SELECTED TEXT →
____

This isn’t our first rodeo. We’ve been around long enough to have heard the siren song of many a new car company. They sing a pretty tune of revolution, innovation, disruption. They make grand, boastful claims. They make a big splash at an auto show with a stunning concept car and then…crickets. Just as quickly as they appear, they vanish, often leaving behind only a large flaming pile of venture capital as evidence of their ambition.
Polestar is different. In 2017, the company announced itself to the world at an especially slick event in Shanghai. It made a big splash, promising a range of sleek, Scandinavian-designed, Chinese-built, zero-emission vehicles.
The new company was the brainchild of Thomas Ingenlath, chief designer at Volvo, where he was responsible for cars including the beautiful V90 station wagon and XC40 SUV. Ingenlath has since taken the CEO position at Polestar, a separate company owned 50–50 by Volvo and the Chinese automaking juggernaut Geely. It’s this strong financial backing (around $736 million USD in initial investment), combined with Ingenlath’s and Volvo’s tried-and-true experience making world-class automobiles, that has allowed the company to get its first car to market while so many others have failed.

____

RECORDED DATA →
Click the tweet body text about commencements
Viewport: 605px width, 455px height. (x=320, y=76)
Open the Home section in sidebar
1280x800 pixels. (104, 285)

____

GIVEN EXERCISE →
Answer these questions from the Polestar text:
1. In what year and in which city did Polestar announce itself to the world?
2. Which two Volvo cars was Thomas Ingenlath responsible for as chief designer?
3. About how much initial investment did Polestar receive?

COMPLETE OUTPUT →
1. 2017, in Shanghai.
2. The V90 station wagon and the XC40 SUV.
3. Around $736 million USD.